Stored records:
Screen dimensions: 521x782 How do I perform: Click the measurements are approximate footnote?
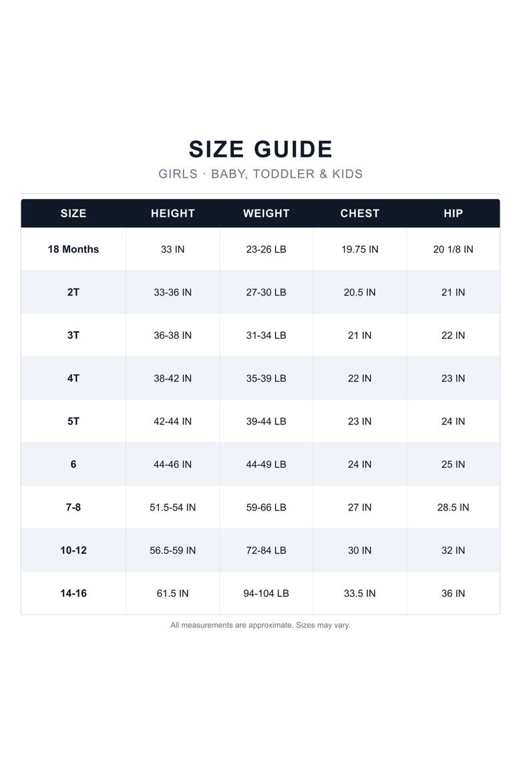(261, 625)
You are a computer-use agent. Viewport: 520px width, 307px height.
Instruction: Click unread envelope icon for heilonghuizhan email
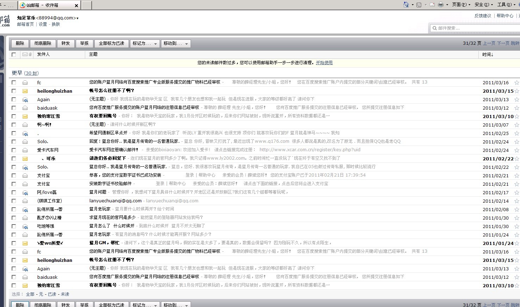click(25, 91)
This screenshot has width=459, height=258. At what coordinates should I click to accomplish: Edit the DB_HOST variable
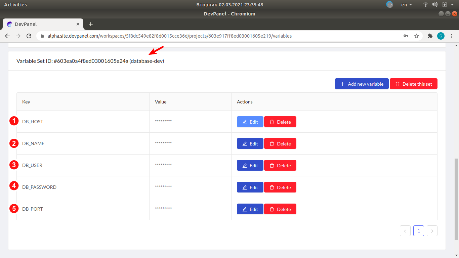pos(250,122)

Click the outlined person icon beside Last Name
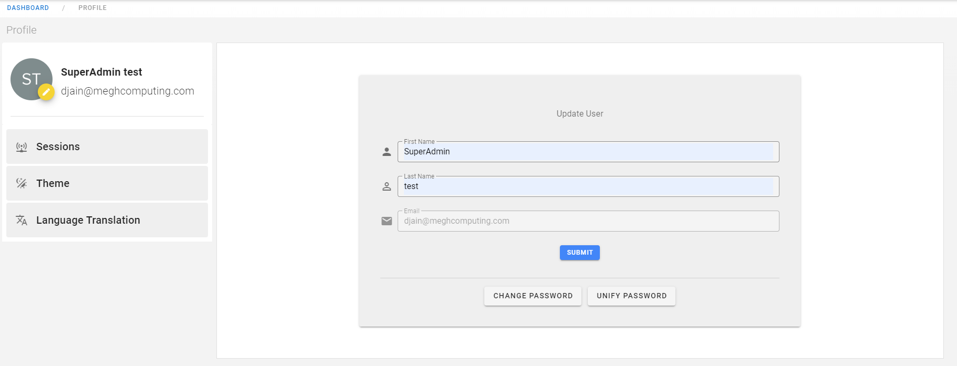click(387, 186)
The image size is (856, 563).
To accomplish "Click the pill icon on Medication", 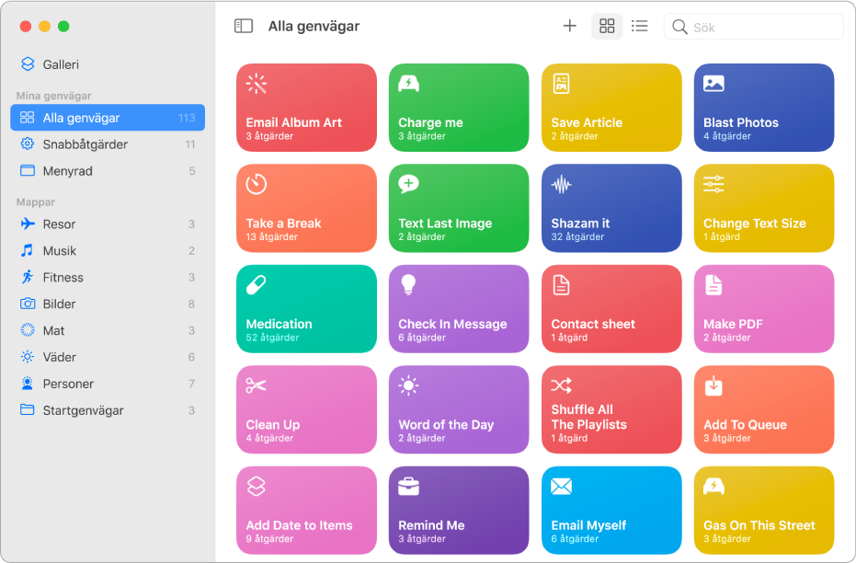I will pyautogui.click(x=257, y=286).
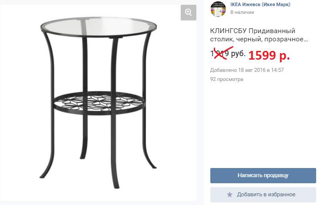Open the side table product photo
Viewport: 317px width, 205px height.
[x=98, y=103]
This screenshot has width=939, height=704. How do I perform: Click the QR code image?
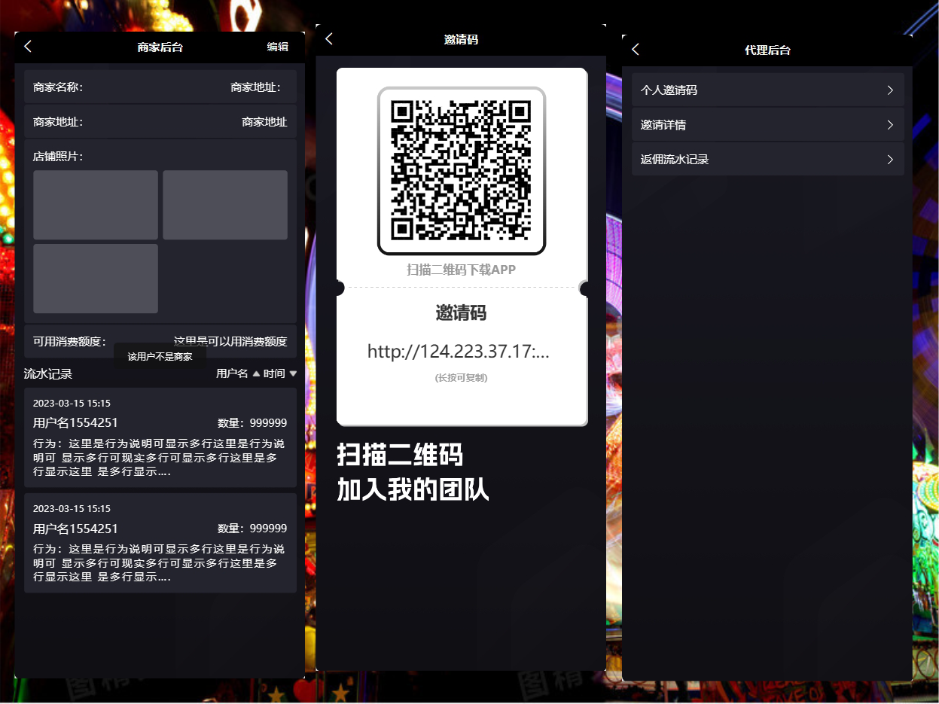[x=461, y=171]
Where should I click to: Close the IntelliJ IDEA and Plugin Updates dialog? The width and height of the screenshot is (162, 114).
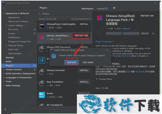pyautogui.click(x=107, y=50)
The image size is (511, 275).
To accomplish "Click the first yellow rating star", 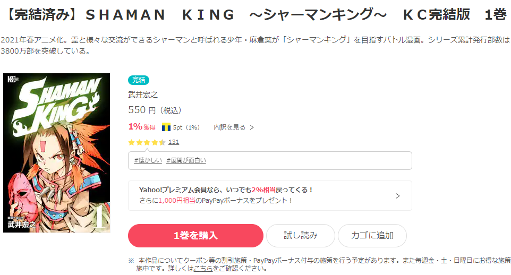I will (131, 142).
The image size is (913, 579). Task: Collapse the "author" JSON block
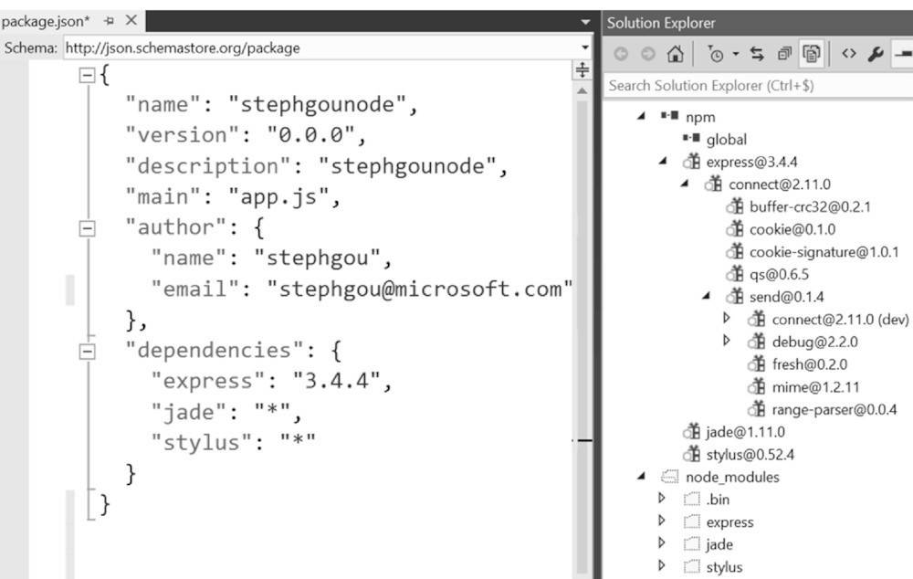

▶ [WHAT THIS TASK INVOLVES]: Within the entries above, how many lines include the word "size"? Respond with the number only.

▶ [WRITTEN RESPONSE]: 3